May I ask why you are running both prop and enanthate? Prop at the start and end I would understand but if you're 7 weeks in why both?


----------



## Guest (Dec 28, 2008)

Bigred! said:


> i have been on a course for 7 weeks now, i've put on plenty of size and have got stronger! But i dont seem to be getting as ripped as i would of liked! has anyone got any tips??


 Yeah amazingly enough steriods are not a magic potion that make you huge strong and ripped all at once:rolleyes:


----------



## LiftHeavy (Oct 12, 2008)

hey mate post up your diet ie meal 1. meal 2 meal 3 and so on.

What is your goals and what height weight age body fat %?

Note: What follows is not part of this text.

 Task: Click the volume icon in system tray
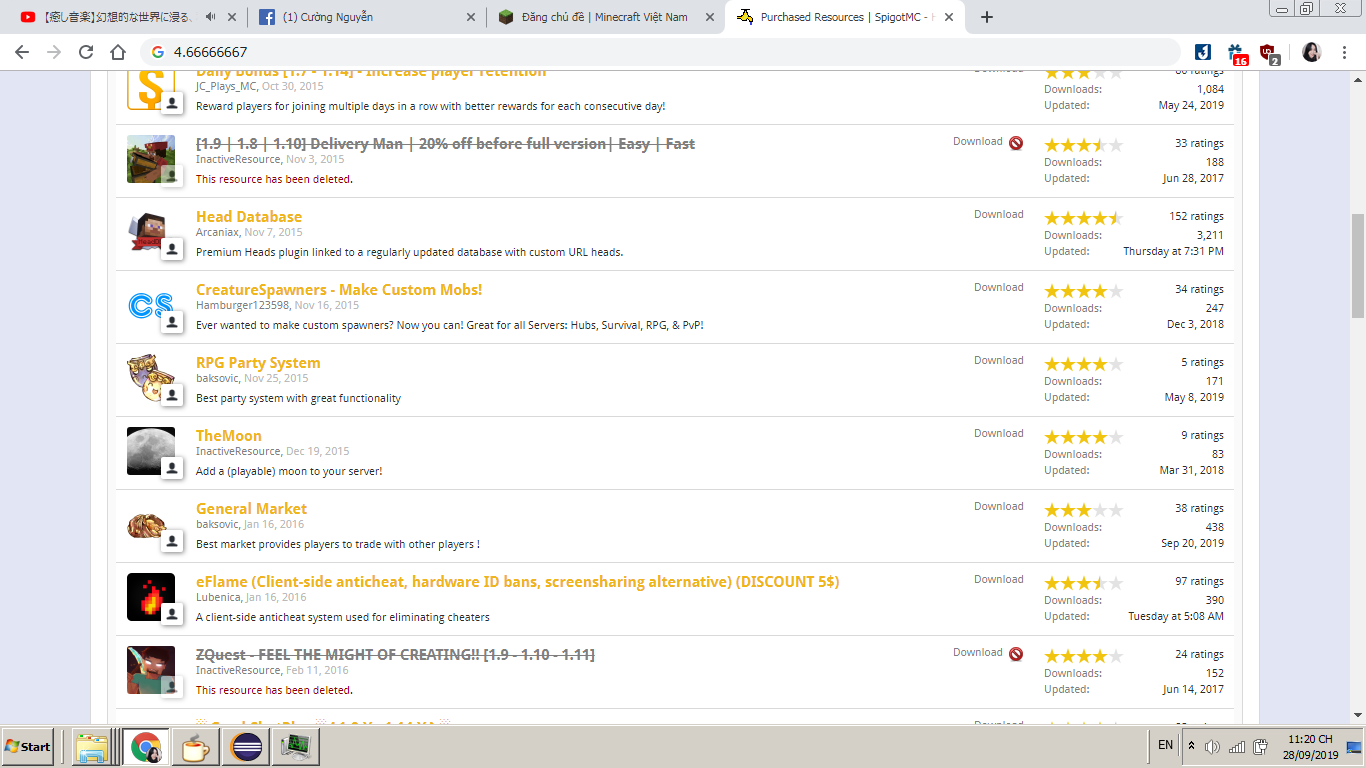tap(1212, 746)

How many days a week do u train and would you do much cardio? how many mg are you taking each week?


----------



## Big Scouse (Sep 30, 2008)

Thats were i have been going wrong i have been bulking,cutting,dieting and gaining all at once no fooking way!:laugh:


----------



## Bigred! (Dec 28, 2008)

am on 2ml of each a wk m8y!


----------



## Bigred! (Dec 28, 2008)

23,5.11,13st 6pounds


----------



## Bigred! (Dec 28, 2008)

so the best way is to get throught the enan first to bulk up the go on to the propanate?


----------



## Bigred! (Dec 28, 2008)

thats how i had bin told to take off a lad at the gym!


----------



## ba baracuss (Apr 26, 2004)

Bigred! said:


> so the best way is to get throught the enan first to bulk up the go on to the propanate?


It's upto you.

It's like this - the enan is slow release so you don't have to jab as often which is obviously good. When you come to finish your cycle you wait 2 weeks for the enan to clear your system (as being a long ester it takes this long), then you run PCT. I hope you know what PCT is and have it planned.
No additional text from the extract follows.